**THE PROBLEM:** Copy out each line below containing "agent".

[RECORDS SHOWN]

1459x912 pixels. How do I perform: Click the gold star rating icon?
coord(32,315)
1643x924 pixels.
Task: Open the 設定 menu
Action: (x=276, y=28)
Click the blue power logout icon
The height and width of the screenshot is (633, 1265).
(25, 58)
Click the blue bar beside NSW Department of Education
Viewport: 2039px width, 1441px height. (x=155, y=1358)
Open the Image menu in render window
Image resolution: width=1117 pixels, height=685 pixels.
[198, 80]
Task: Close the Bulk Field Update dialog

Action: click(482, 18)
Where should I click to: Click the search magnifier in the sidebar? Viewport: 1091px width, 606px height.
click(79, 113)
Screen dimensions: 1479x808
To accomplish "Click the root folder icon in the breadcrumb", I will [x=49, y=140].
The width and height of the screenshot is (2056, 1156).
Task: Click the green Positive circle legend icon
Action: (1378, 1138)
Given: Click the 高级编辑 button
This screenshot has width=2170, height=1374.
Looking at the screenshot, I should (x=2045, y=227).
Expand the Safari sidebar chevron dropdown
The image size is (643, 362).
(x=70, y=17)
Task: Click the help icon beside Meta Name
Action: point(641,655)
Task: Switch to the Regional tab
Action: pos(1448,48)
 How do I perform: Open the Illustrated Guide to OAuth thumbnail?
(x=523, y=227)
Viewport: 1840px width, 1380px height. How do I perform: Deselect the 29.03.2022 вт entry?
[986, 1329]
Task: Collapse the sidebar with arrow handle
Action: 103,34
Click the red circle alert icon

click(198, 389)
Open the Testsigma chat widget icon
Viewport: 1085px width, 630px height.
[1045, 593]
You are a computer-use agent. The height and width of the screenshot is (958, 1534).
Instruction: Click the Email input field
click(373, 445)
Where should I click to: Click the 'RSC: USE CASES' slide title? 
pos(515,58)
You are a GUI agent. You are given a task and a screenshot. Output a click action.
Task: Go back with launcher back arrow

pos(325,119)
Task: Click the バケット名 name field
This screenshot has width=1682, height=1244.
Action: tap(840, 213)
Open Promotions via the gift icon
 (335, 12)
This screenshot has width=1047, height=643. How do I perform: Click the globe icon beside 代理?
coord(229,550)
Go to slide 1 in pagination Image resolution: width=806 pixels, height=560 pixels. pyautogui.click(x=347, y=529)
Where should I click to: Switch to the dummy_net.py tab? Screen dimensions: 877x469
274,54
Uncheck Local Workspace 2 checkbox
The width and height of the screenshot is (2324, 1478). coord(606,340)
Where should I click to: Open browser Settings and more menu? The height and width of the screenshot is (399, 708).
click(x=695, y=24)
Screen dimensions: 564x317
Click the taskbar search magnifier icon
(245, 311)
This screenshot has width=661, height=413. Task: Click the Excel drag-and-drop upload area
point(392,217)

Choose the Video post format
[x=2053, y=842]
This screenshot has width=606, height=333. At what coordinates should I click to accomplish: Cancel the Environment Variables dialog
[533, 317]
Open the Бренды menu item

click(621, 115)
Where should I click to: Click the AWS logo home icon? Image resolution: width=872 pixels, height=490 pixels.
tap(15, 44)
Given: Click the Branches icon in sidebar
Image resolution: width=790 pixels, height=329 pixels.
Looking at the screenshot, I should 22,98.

[/RECORDS SHOWN]

**RESULT:**
You are a computer-use agent. The height and width of the screenshot is (958, 1534).
You are a GUI agent. You are given a task and a screenshot. Output a click action.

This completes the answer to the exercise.